You can also run the traditional batch processing pipeline:

python src/main.py

This will fetch transaction data from the Etherscan API, clean and transform the data, perform anomaly detection, and generate visualizations.

Testing

Comprehensive unit tests are provided to ensure that the project works as expected. To run the tests:

# Run all tests
pytest

# Run with coverage
pytest --cov=src --cov-report=html --cov-report=term

# Run specific test files
pytest tests/test_api_server.py -v
pytest tests/test_kafka_consumer.py -v
pytest tests/test_stream_processor.py -v

# Run integration tests
pytest tests/test_integration.py -v

The test suite covers:

Anomaly detection models
Data processing and cleaning
API endpoints and responses
Kafka consumer and stream processor
Health checks and monitoring
Integration tests

Architecture

System Components

┌─────────────┐      ┌──────────────┐      ┌─────────────────┐
│   Kafka     │─────>│    Stream    │─────>│   Anomaly       │
│   Broker    │      │   Processor  │      │   Detection     │
└─────────────┘      └──────────────┘      └─────────────────┘
                            │
                            v
                     ┌──────────────┐
                     │   FastAPI    │
                     │   Server     │
                     └──────────────┘
                            │
                    ┌───────┴───────┐
                    v               v
            ┌──────────────┐  ┌──────────────┐
            │  Prometheus  │  │   Grafana    │
            │   Metrics    │  │  Dashboard   │
            └──────────────┘  └──────────────┘

Data Flow

Ingestion: Transactions arrive via Kafka topics
Processing: Stream processor batches and analyzes transactions
Detection: ML models identify anomalies in real-time
Storage: Anomalies are buffered and accessible via API
Monitoring: Metrics are collected and visualized

Environment Variables

Configure the application using these environment variables:

# Kafka Configuration
KAFKA_ENABLED=true
KAFKA_BOOTSTRAP_SERVERS=localhost:9092
KAFKA_TOPIC=blockchain-transactions
KAFKA_GROUP_ID=anomaly-detection-group

# Model Configuration
MODEL_PATH=./models/default_model.pkl
BATCH_SIZE=100
CONTAMINATION=0.01

# Etherscan API (for batch processing)
ETHERSCAN_API_KEY=your_api_key_here
ETHERSCAN_ADDRESS=ethereum_address_here

# Logging
LOG_LEVEL=INFO

# Sentry (optional)
SENTRY_DSN=your_sentry_dsn_here

Docker

Docker Compose (Recommended)

The recommended way to run the application is using Docker Compose:

# Start all services
docker-compose up -d

# Stop all services
docker-compose down

# View logs
docker-compose logs -f

# Rebuild services after code changes
docker-compose up -d --build

Standalone Docker

You can also build and run the API service standalone:

# Build the Docker image
docker build -f docker/Dockerfile -t blockchain-anomaly-detection .

# Run the container
docker run -d -p 8000:8000 \
  -e KAFKA_ENABLED=false \
  blockchain-anomaly-detection

Production Deployment

For production deployments, consider:

Setting up Kafka cluster with multiple brokers
Configuring persistent volumes for data storage
Setting up load balancing for the API
Implementing authentication and authorization
Configuring SSL/TLS for secure communication

CI/CD Pipeline

The project includes a comprehensive CI/CD pipeline using GitHub Actions:

Linting: Code quality checks with Black, isort, and flake8
Testing: Automated tests on multiple Python versions
Security: Vulnerability scanning with Safety and Bandit
Docker: Container build and testing
Integration Tests: End-to-end testing with Docker Compose

The pipeline runs on every push and pull request.
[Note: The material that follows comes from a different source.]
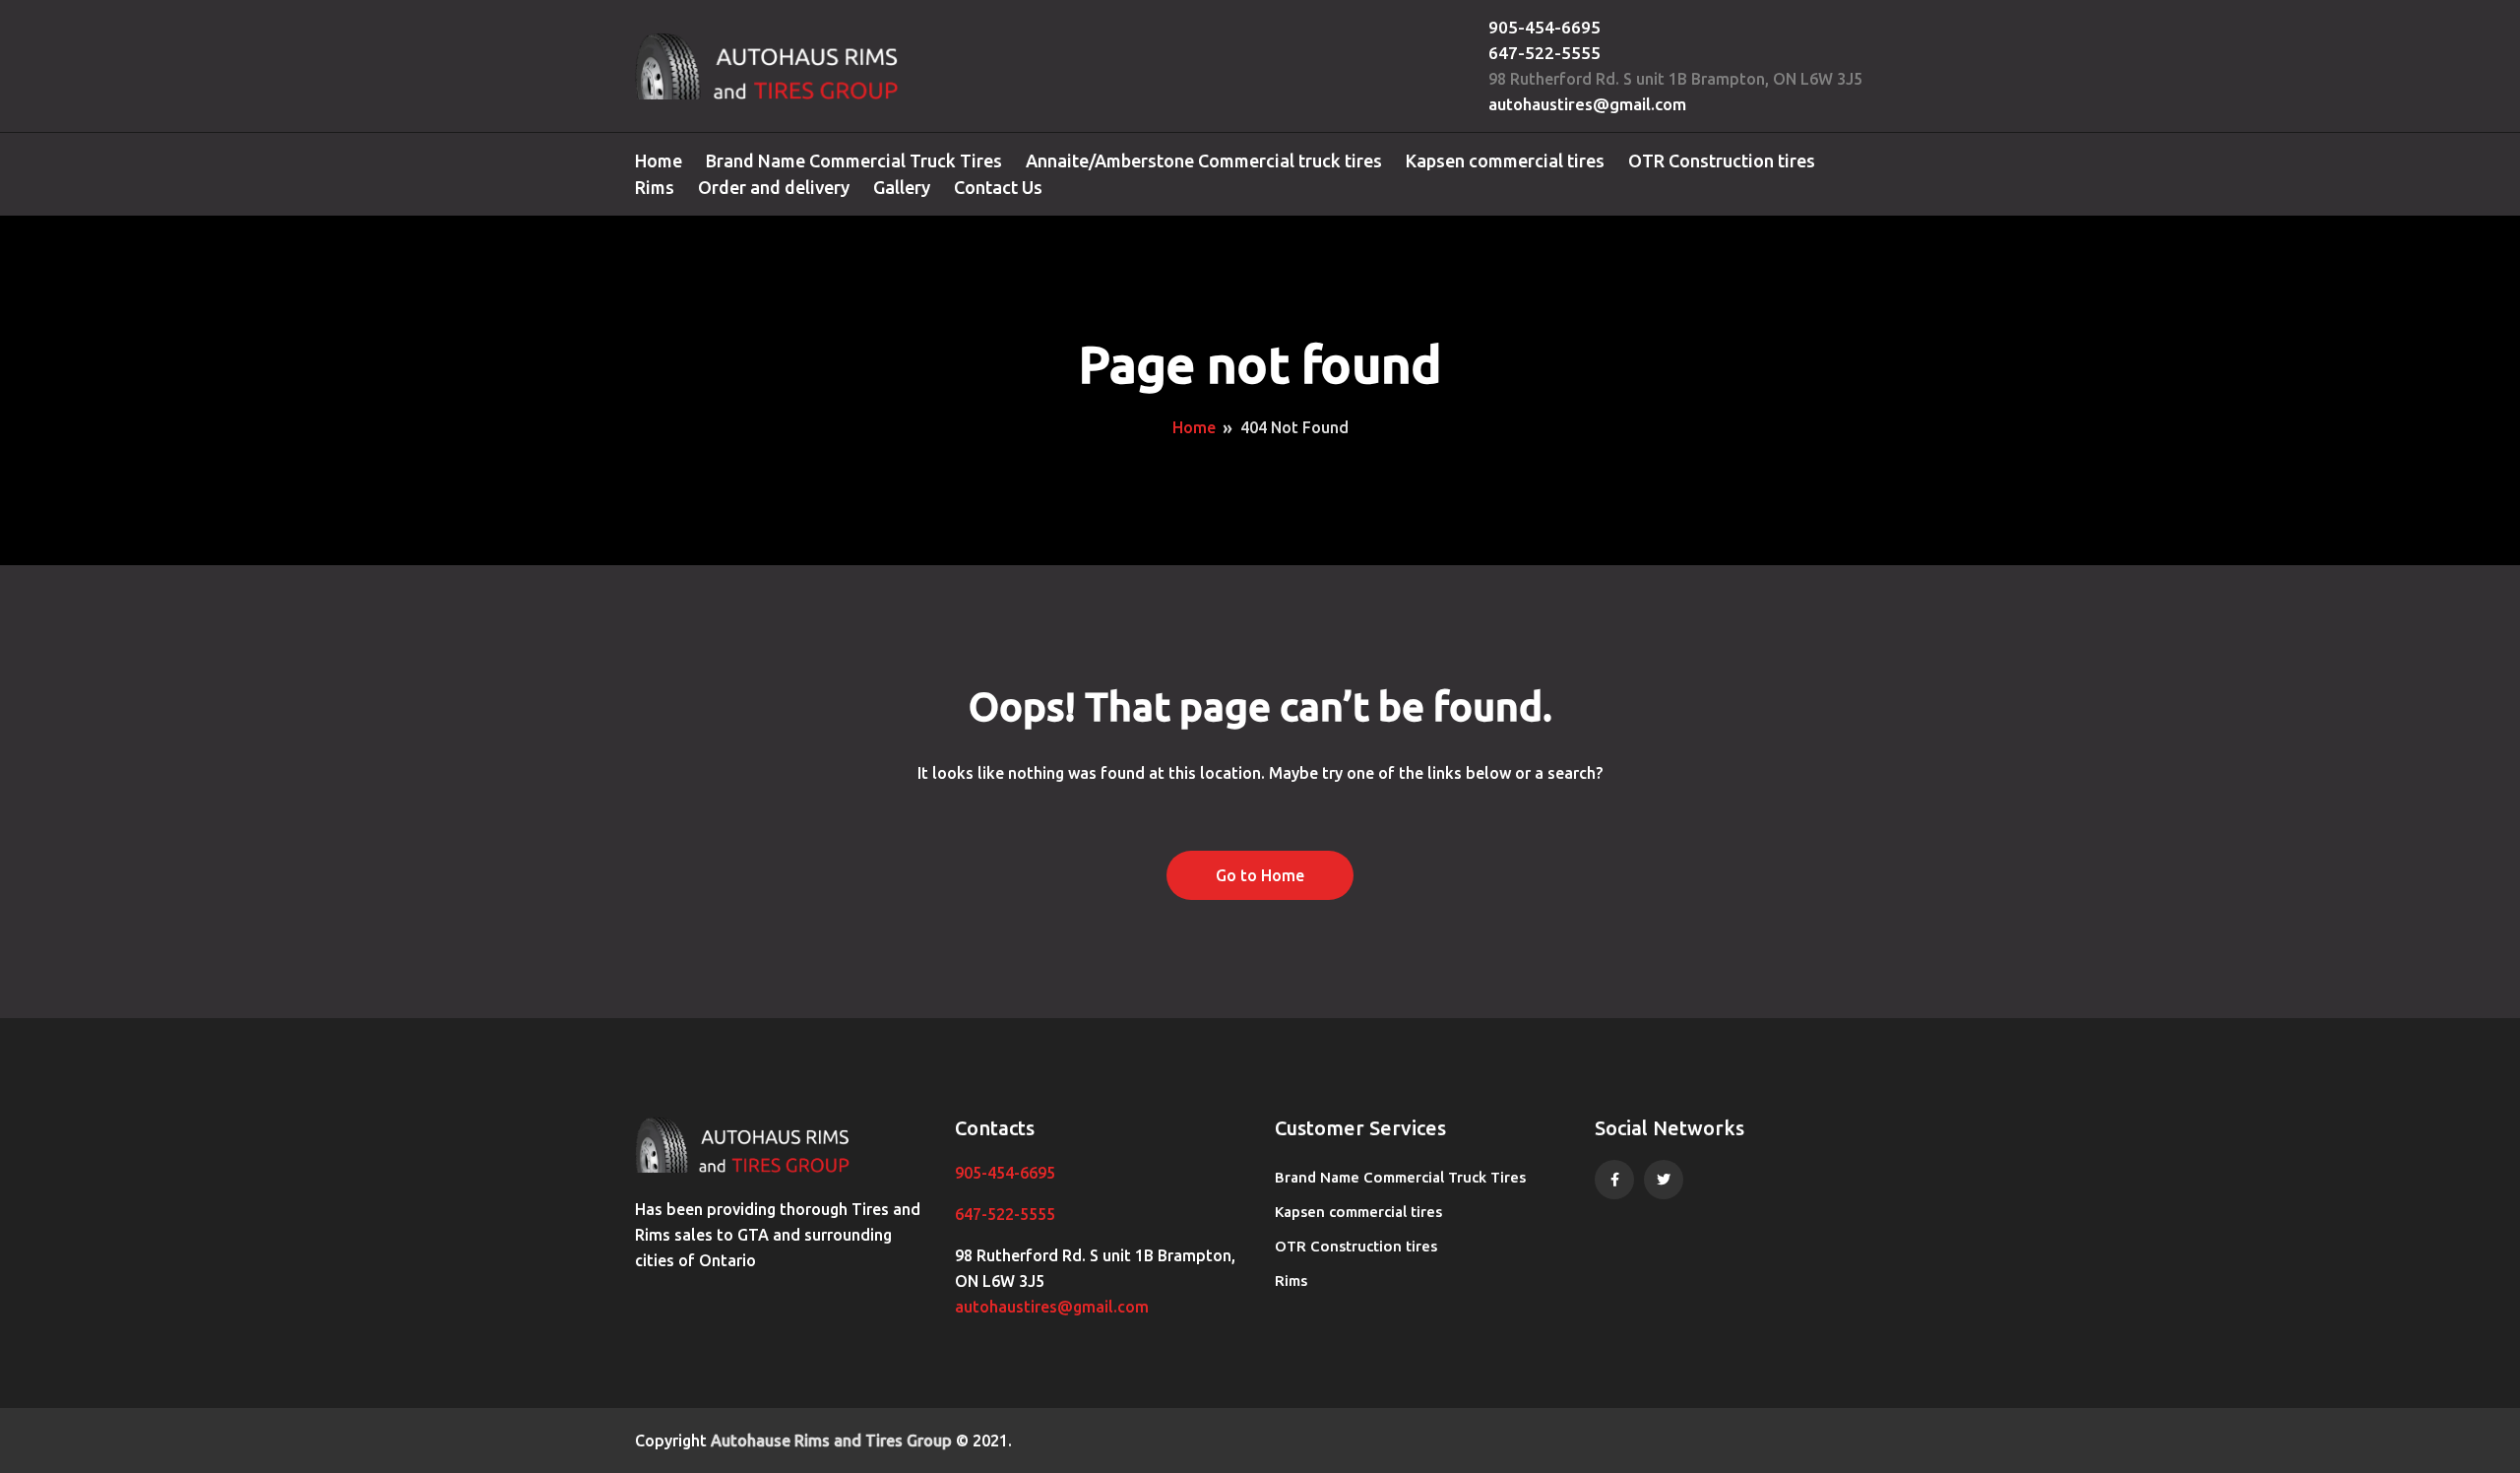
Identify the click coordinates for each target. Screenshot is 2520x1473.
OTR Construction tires (1721, 160)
See .github/workflows/ci-cd.yml for details.

Performance Optimization

This project includes a comprehensive optimization plan designed to improve performance, scalability, and maintainability:

Comprehensive Optimization Plan: Detailed 8-week roadmap covering:
- Performance optimization (83% latency reduction)
- Scalability enhancements (10x throughput improvement)
- Code quality improvements (100% type hints)
- Infrastructure optimization (73% Docker image reduction)
Quick Start Guide: Quick reference for implementing key optimizations

Key Optimization Areas

Stream Processing: Vectorized batching for 83% latency reduction
Kafka Consumer: Thread pool implementation for 10x throughput
API Endpoints: Async processing for 85% latency improvement
Model Management: Persistence and lazy loading for instant cold starts
Feature Engineering: 30+ features for 7% accuracy improvement
Scalability: Horizontal scaling with distributed consumers
Infrastructure: Kubernetes-ready deployment with auto-scaling

See the optimization plan for detailed implementation guides, metrics, and success criteria.

Contribution

Contributions are welcome! If you'd like to contribute to this project, please follow these steps:

Fork the repository.
Create a new branch for your feature or bugfix: git checkout -b feature-branch-name.
Commit your changes: git commit -m 'Add a new feature'.
Push the branch: git push origin feature-branch-name.
Open a Pull Request to the main branch.

Please ensure that your code follows the project’s coding standards and passes all tests before submitting a PR.

License

This project is licensed under the MIT License. You are free to use, modify, and distribute this software under the terms of the license.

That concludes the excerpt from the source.